Mashile believes Icasa needs to be more innovative, a philosophy he says his father, Robinson Mashile, instilled in him. “He was a free thinker, very unorthodox, he rejected accepted dogma, he used to say, ‘use your mind’. He called me Paris from Greek mythology, Paris eloped with Helen, but he also identified Achilles’ heel as his weak point.” So what is Icasa’s Achilles’ heel? “We are not properly funded and we are regulating a very complex sector that contributes six percent of GDP. Our difficulty is that when we get good people, the industry soon poaches them, it’s a form of national duty to work here.”

Deacon agrees with Mashile that Icasa is not sufficiently imaginative in their national duty: “They have been quite tight in their approach, they haven’t really allowed themselves to experiment with the legislation they have. It has created problems at owner and shareholder level. People are looking for a return on investment and ways to expand business operations.

“A White Paper came out last year [the Independent Communications Authority of SA Amendment Bill, which is expected to come before parliament before the end of the year] where they looked at allowing any one player to own up to eight media outlets, and have foreign investment— everyone is waiting for that White Paper to go through parliament.”

At Icasa, and in parliament, there is no rush. Paris Mashile is twiddling the dials. His favourite radio station, he says, is SAfm. “I listen to the morning programmes during the week and I like Notemba Madumo from 9am to noon at the weekends. Overall, I prefer music to propaganda, when I grew up in Soweto we used to have an expression, ‘jy lieg soos ‘n koerant,’ I could never understand how the Afrikaners got that right.”

State of Play

In total Icasa has licensed 10 radio stations in Mpumalanga, nine in the Free State, eight in Limpopo, 12 in the Eastern Cape, five in North West province, 11 in KwaZulu-Natal, 15 in the Western Cape and 19 in Gauteng.

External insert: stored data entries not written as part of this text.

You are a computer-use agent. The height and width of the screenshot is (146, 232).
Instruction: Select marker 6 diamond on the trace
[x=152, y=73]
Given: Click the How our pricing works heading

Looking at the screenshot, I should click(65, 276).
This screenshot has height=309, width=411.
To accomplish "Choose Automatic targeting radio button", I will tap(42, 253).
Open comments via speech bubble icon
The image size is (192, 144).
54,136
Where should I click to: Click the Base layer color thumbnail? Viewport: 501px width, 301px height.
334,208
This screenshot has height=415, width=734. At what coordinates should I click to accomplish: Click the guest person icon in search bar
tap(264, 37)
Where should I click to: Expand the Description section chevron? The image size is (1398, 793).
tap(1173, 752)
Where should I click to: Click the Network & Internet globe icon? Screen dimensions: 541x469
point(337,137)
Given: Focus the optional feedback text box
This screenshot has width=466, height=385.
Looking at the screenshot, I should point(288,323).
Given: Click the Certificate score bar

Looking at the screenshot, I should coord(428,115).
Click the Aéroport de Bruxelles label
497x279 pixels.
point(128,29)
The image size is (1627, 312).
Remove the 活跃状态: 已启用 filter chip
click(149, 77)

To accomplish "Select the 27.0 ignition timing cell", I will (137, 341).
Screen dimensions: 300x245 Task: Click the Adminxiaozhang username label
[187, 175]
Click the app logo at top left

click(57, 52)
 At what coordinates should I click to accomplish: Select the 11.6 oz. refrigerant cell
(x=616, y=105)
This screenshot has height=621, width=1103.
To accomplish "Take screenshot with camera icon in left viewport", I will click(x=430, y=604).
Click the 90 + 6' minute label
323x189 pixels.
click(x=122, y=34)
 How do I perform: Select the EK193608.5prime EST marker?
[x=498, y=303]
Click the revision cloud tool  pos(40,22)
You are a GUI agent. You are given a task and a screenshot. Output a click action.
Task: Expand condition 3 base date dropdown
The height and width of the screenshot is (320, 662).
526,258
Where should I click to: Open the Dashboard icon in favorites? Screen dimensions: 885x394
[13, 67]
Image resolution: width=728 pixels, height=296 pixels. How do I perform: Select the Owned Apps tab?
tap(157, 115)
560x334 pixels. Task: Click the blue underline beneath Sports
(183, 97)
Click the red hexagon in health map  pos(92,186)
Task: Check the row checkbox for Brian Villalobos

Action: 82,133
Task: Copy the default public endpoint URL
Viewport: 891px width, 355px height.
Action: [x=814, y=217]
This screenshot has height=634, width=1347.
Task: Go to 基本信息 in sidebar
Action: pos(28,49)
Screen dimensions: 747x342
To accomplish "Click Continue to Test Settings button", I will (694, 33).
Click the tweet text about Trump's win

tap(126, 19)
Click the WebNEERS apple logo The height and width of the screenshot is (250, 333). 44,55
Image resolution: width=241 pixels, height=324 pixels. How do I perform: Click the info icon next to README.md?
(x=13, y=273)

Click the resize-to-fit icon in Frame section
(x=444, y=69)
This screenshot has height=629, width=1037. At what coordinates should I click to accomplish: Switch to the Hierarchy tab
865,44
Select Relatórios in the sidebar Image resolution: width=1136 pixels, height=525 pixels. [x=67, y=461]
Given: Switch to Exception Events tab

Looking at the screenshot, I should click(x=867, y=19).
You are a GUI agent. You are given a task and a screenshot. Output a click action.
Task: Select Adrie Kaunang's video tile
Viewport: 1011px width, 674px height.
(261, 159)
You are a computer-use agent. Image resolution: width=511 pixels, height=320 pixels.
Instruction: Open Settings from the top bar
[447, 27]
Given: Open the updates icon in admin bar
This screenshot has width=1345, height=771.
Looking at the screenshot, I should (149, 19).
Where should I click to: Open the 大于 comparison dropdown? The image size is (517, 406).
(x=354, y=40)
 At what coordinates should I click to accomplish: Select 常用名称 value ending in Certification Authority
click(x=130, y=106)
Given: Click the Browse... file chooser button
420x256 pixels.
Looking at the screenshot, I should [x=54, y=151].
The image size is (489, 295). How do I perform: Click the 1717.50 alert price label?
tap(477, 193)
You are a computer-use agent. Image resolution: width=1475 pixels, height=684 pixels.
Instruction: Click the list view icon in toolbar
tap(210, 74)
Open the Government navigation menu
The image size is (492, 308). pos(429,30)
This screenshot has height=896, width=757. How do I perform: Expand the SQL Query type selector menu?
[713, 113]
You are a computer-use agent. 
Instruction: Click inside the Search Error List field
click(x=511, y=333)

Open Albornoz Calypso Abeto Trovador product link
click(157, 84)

There are currently 13 private commercial broadcasters in South Africa, with six in Gauteng, two in KwaZulu-Natal, three in the Western Cape, one in the Eastern Cape and one in the Free State.

SABC has 18 radio stations.

Icasa has so far this year re-licensed 13 radio stations, and is considering six licence applications for the new nodal point radio stations.

The regulator’s Botlenyana Mokhele said that of the approximately 100 community stations licensed since Icasa began in 1996, 80 are still on air. Four commercial radio stations that have folded include: Capital FM (1997); Bop Radio, after SABC pulled the plug (2003); and Punt Gesels, which had two of its commercial stations closed down.